You can also try option C. Screenspace derivate normals. Calculating screen space polygonal face normal is easy.

But you can also get lot smoother normal via same method if you calculate heighmap offset per pixel for worldspace position.



Pseudo code:
OffsetPosition = WorldPos + VertexNormal * HeightMapSample * Intensity;
normal = normalize(cross(ddx(OffsetPosition), ddy(OffsetPosition)));

This avoid faceted look because this OffsetPostion is continuous.

Slavq · July 21, 2019, 2:09pm

Thanks, in my case I can’t use Vertex Normals since they are altered in unusual way (long story, but I can’t change it in current project and just need to avoid it. I have Tangent Space Normal off in my material). But it’s definitely a nice solution if we aim for stylized flat shaded look.

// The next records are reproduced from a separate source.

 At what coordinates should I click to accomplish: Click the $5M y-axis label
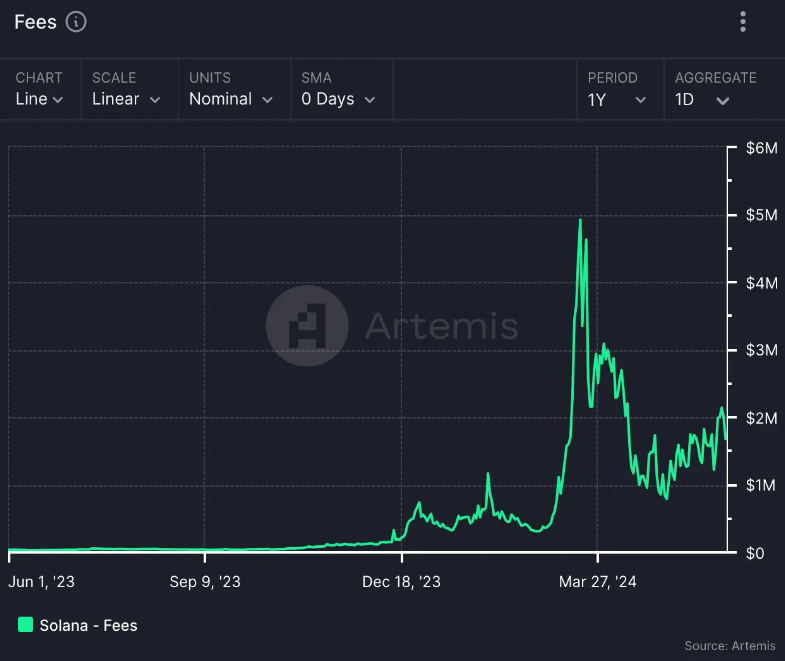761,215
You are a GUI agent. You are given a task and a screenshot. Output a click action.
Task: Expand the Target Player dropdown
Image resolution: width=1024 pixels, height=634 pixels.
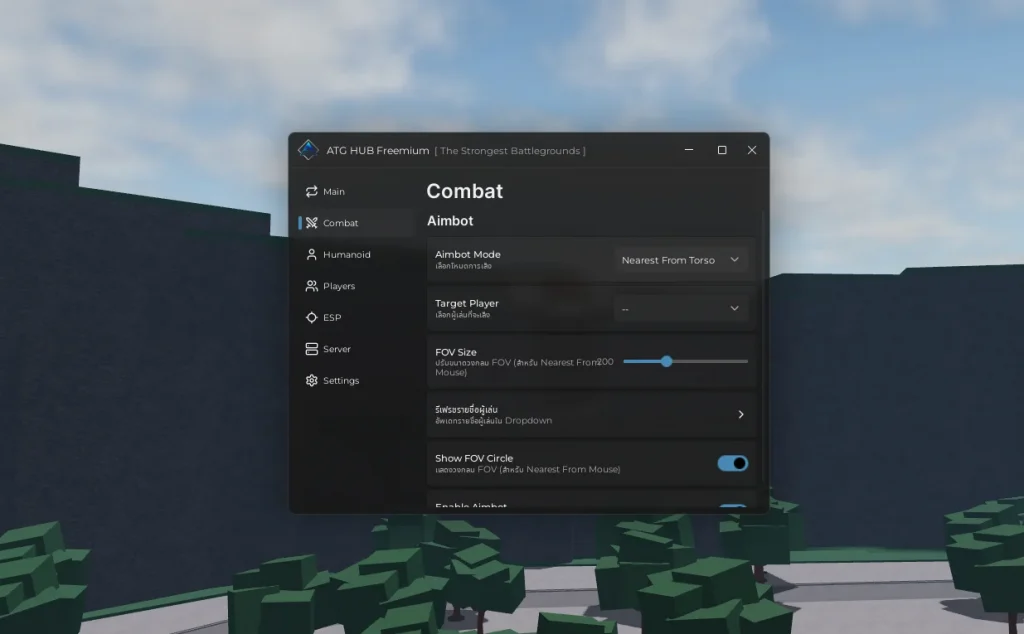pos(680,309)
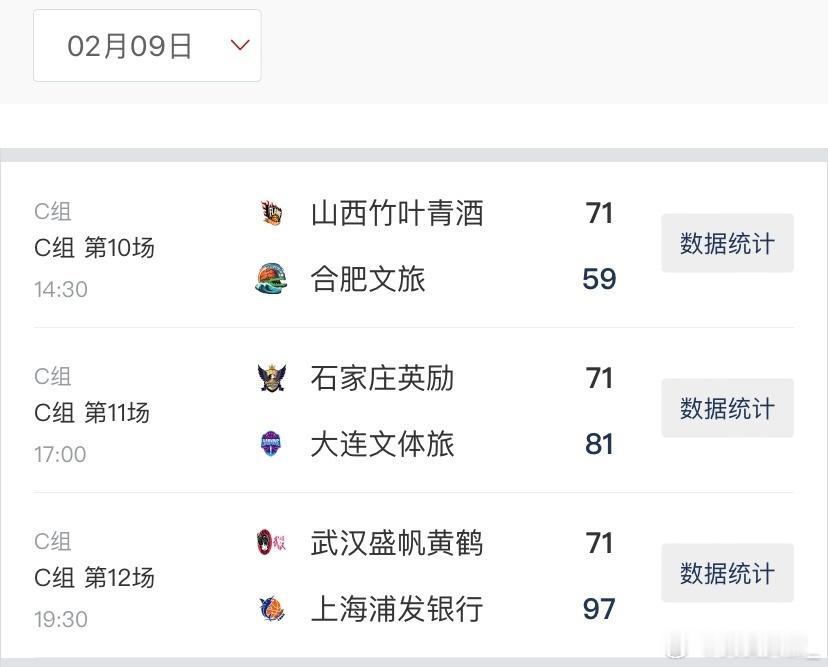Screen dimensions: 828x667
Task: Click the C组 第12场 19:30 time label
Action: click(x=61, y=619)
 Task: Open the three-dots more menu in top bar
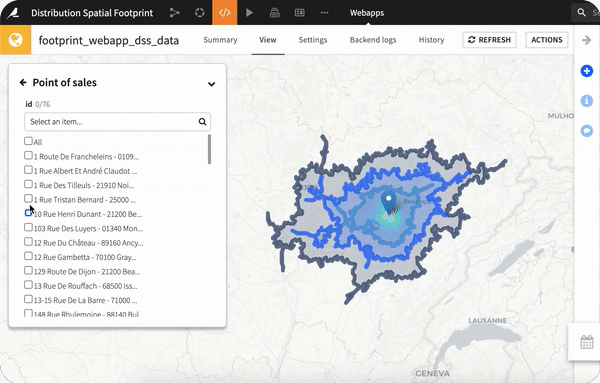pos(324,13)
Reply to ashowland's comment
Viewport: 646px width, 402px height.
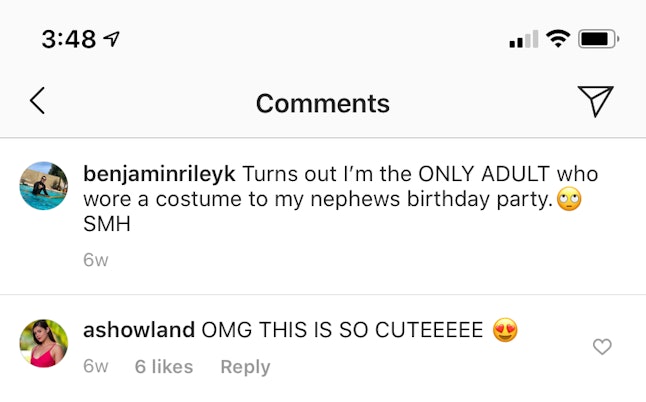click(245, 367)
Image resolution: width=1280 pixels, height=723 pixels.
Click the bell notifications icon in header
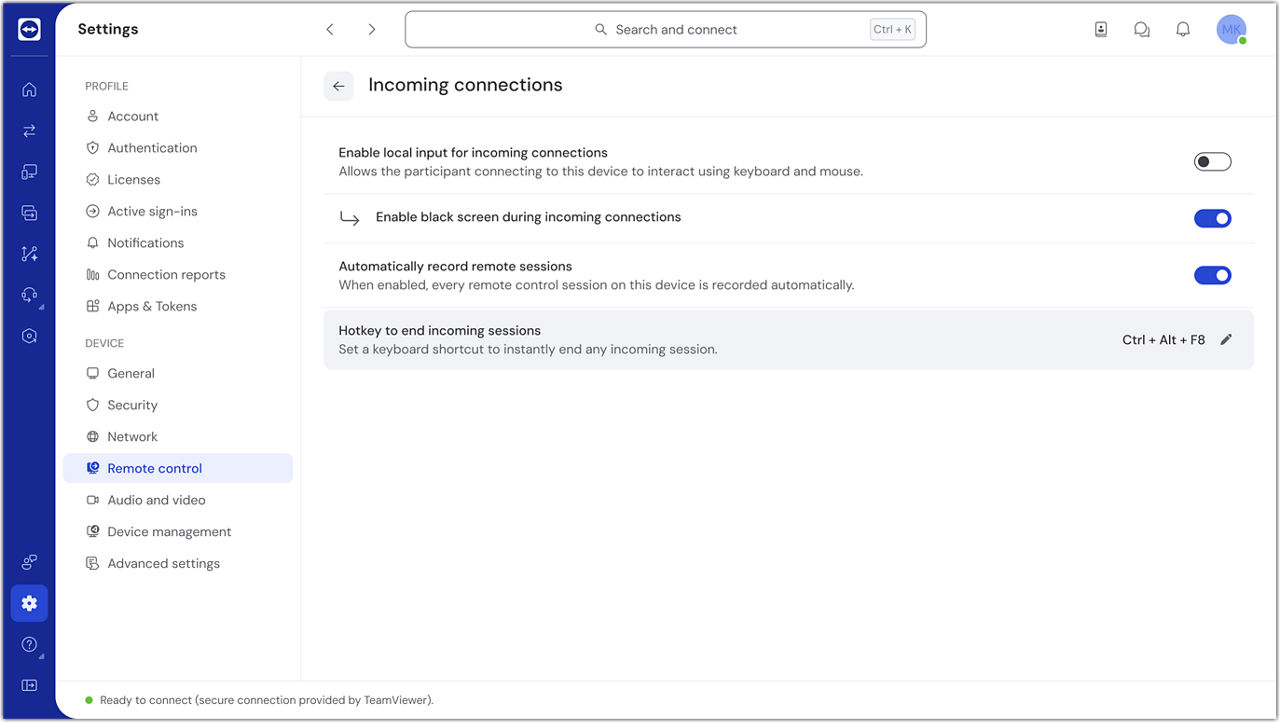click(x=1183, y=30)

Manoel.Neto · July 23, 2019, 12:02pm

anonymous_user_fbe2d247:

You can also try option C. Screenspace derivate normals. Calculating screen space polygonal face normal is easy. https://answers.unrealengine.com/sto…latshading.png
But you can also get lot smoother normal via same method if you calculate heighmap offset per pixel for worldspace position.
Pseudo code:
OffsetPosition = WorldPos + VertexNormal * HeightMapSample * Intensity;
normal = normalize(cross(ddx(OffsetPosition), ddy(OffsetPosition)));
This avoid faceted look because this OffsetPostion is continuous.

Using ddx() and ddy() on values that come from texture samples returns the same value for every 2x2 pixel block, causing the effect to look half-res pixelated. You can’t use that to cheat your way out from sampling multiple times.

There’s option D: figure out a way to use TextureObject.Gather() through a custom node (if that’s even possible), which will give you the four sample values in one call (which you have to manually bilinear filter).